BRIDGE COLLECTIONS: A WINNING HAND
Byline: ELAINE GLUSAC
CHICAGO — In the apparel game here, bridge is winning.
The category is getting a palpable boost from new designer secondary lines such as Bill Blass USA, Oscar by Oscar de la Renta, Look by Marc Jacobs, Isaac by Isaac Mizrahi and KORS by Michael Kors — not to mention established lines such as DKNY by Donna Karan and CK by Calvin Klein.
Showrooms at the Chicago Apparel Center have responded to the growing interest in bridge by introducing such lines as Nicole Miller, Gruppo Americano, Votre Nom and Gispa within the last six months.
Industry observers credit consumer demand for the boom, saying shoppers crave more for their money than ever before.
“Before the Nineties, a $500 jacket was worth $300,” said better-to-bridge sales representative Marshall Stewart. “[Customers] will still spend $500, but they want it to be worth $700. They’re more value-conscious, but still will pay if [the item] is perceived as fashion.”
Stewart, who carries Nicole Miller, Joan Vass and Adrienne Vittadini, among others, turned to the more fashion-driven looks to jump-start his business. He credits them with boosting orders by more than 24 percent in the January market.
“I made a decision to go forward with fashion,” said Stewart. “What drives this industry is fashion…The reason to buy is newness and creativity.”
In one sign of bridge’s growing strength, Dayton Hudson Department Stores has added a new bridge buyer to handle weekend casual looks, bringing the bridge buying team to three for the chain’s better-to-best stores, among them nine Marshall Field’s, four Hudson’s and two Dayton’s stores.

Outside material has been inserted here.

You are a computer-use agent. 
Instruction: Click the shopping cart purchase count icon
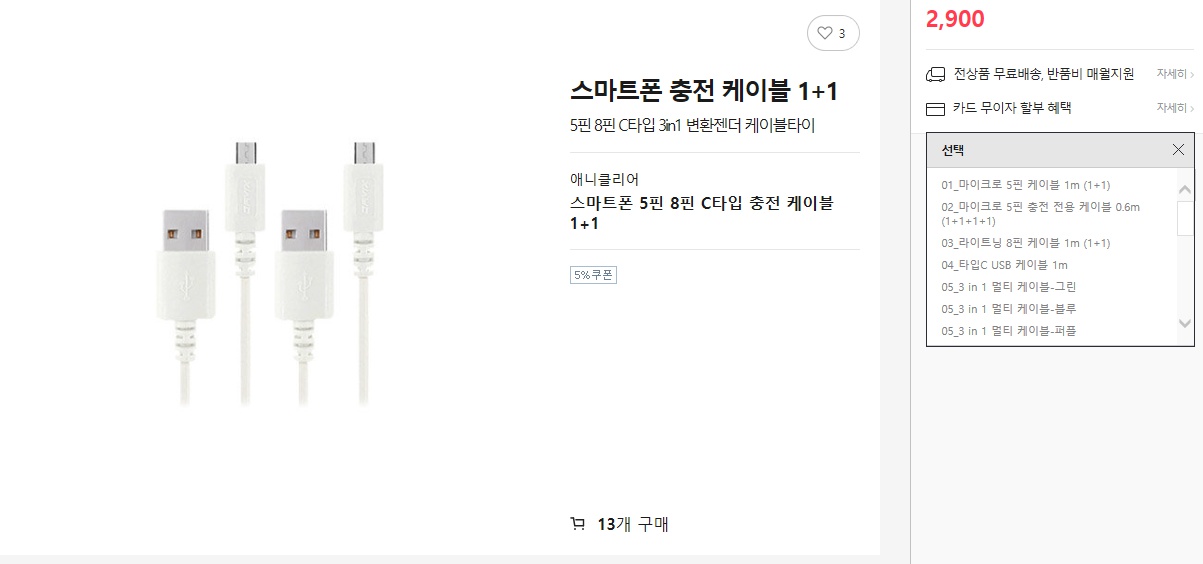tap(578, 523)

“Our bridge business is so explosive, we are adding a buyer to maximize that trend,” said Mary Hughes, vice president and general merchandise manager for fine apparel at Dayton Hudson in Minneapolis.
Hughes attributes the strength of bridge to the casual movement in the workplace. Many women need a new set of clothes just for Fridays. “If a woman wears Ellen Tracy Monday, Tuesday, Wednesday and Thursday, she’s going to wear Company by Ellen Tracy on Friday. It’s congruent. It’s got the same taste and quality level. Workday casual is saying, we’re all dressing down, and I think it will influence not just Friday, but Monday through Thursday, as well,” she said.
Hughes sees bridge-priced weekend casual looks — such as the shorts, tops and athletic wear pioneered by DKNY — as a boon to sales. “The bridge customer never had that alternative before.”
“We have three wardrobes,” said Hughes. “They are similar in taste level, but women won’t spend the same on them. They still spend more on career, less on weekday casual and significantly less on weekend casual.”
The price/fashion matchup in bridge is naturally suited to specialty stores, said Karin Berger, a multiline rep who has introduced Votre Nom, Gispa and Virani to the market.
“Specialty stores found it to be a special niche,” said Berger. “We did better goods and found specialty stores gravitating to bridge to get a distinct look and stay away from the promotional work of the majors.”
“The woman who is a true specialty store customer wants fashion,” added Berger. “She wants longevity, not fad. You get quality and fashion in bridge.”
Rep Bernice Berg credits the designers with the category’s appeal. “They’ve taken the best components of designer [looks] and put them into bridge,” said Berg, who carries bridge lines, including Iris Singer and Michael Glasser and recently added Gruppo Americano to the mix.
“There is a designer customer, but there are many more value-perceived customers who see bridge as a good buy,” she said.
Like Berg, specialty store owner Terry Aversa said the bridge boom is all in the numbers.
“The marketplace is so competitive [designers] are trying to create the excitement of collection in the mass arena of bridge,” said Aversa, owner of two eponymous shops, a 2,500-square-foot store in suburban Oakbrook and a 4,000-square-foot shop in Milwaukee.
For fall, he will add designer Michael Kors’s new bridge line KORS to his inventory, which includes both designer — Armani, Ferre, Donna Karan — and bridge lines — DKNY, RenA Lezard, State of Montana. As a buyer, he looks for excitement in lines — bridge or designer.
“Quality is important, but also theatrics,” he said. “Is it new? Is it fun? Is there a reason to have it?”
Aversa stops short of saying well-priced fashion will resurrect retail from its recent doldrums, but he did note sales were up 7 percent in 1995.